Kawaguchi, Yuma; Smirnova, Daria; Komissarenko, Filipp; Kiriushechkina, Svetlana; Vakulenko, Anton; Li, Mengyao; Alù, Andrea; Khanikaev, Alexander B.
Afiliación
  • Kawaguchi Y; Department of Electrical Engineering, The City College of New York, New York, NY 10031, USA.
  • Smirnova D; Research School of Physics, The Australian National University, Canberra, ACT 2601, Australia.
  • Komissarenko F; Department of Electrical Engineering, The City College of New York, New York, NY 10031, USA.
  • Kiriushechkina S; Department of Electrical Engineering, The City College of New York, New York, NY 10031, USA.
  • Vakulenko A; Department of Electrical Engineering, The City College of New York, New York, NY 10031, USA.
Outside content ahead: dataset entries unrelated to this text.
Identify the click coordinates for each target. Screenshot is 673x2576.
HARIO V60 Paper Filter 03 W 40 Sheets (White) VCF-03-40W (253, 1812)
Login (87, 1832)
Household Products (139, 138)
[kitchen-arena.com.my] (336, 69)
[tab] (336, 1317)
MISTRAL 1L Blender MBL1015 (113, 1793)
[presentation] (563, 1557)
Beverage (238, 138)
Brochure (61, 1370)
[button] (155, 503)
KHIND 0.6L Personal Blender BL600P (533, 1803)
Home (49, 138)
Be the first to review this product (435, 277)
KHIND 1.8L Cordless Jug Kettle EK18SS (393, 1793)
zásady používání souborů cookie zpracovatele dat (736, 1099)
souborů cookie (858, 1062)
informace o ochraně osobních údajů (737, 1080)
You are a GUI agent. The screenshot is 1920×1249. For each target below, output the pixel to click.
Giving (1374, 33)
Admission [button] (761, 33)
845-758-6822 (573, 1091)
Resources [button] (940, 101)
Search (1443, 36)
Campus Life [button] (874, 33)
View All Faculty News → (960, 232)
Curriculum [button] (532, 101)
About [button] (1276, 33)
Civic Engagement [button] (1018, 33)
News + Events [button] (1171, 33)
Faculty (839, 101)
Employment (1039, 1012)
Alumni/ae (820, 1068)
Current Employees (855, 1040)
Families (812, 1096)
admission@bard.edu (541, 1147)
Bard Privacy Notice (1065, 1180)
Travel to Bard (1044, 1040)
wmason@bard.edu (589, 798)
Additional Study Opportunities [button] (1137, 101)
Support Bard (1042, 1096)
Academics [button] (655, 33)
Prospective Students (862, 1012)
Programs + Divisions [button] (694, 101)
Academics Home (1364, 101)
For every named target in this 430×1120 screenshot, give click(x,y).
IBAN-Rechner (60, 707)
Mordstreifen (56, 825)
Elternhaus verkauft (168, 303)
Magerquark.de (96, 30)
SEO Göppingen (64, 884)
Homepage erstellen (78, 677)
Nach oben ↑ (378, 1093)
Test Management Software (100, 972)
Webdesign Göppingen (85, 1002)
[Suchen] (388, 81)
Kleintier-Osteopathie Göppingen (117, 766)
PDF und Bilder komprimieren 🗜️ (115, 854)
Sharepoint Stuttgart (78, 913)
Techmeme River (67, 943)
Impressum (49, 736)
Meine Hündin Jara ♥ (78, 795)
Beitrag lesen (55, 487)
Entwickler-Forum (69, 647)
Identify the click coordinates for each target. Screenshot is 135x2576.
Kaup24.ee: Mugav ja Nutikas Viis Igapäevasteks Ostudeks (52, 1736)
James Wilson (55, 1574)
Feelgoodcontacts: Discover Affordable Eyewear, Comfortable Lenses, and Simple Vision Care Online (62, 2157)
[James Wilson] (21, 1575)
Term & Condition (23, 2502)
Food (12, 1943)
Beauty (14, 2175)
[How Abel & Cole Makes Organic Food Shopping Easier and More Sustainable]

  • Li M; Institute of Materials Research, Tsinghua Shenzhen International Graduate School, Tsinghua University, Shenzhen 518055, China.
  • Alù A; Department of Electrical Engineering, The City College of New York, New York, NY 10031, USA.
  • Khanikaev AB; Photonics Initiative, Advanced Science Research Center, City University of New York, New York, NY 10031, USA.
Sci Adv ; 10(15): eadn6095, 2024 Apr 12.
Article en En | MEDLINE | ID: mdl-38608013
ABSTRACT
Topological boundary modes in electronic and classical-wave systems exhibit fascinating properties. In photonics, topological nature of boundary modes can make them robust and endows them with an additional internal structure-pseudo-spins. Here, we introduce heterogeneous boundary modes, which are based on mixing two of the most widely used topological photonics platforms-the pseudo-spin-Hall-like and valley-Hall photonic topological insulators. We predict and confirm experimentally that transformation between the two, realized by altering the lattice geometry, enables a continuum of boundary states carrying both pseudo-spin and valley degrees of freedom (DoFs). When applied adiabatically, this leads to conversion between pseudo-spin and valley polarization. We show that such evolution gives rise to a geometrical phase associated with the synthetic gauge fields, which is confirmed via an Aharonov-Bohm type experiment on a silicon chip. Our results unveil a versatile approach to manipulating properties of topological photonic states and envision topological photonics as a powerful platform for devices based on synthetic DoFs.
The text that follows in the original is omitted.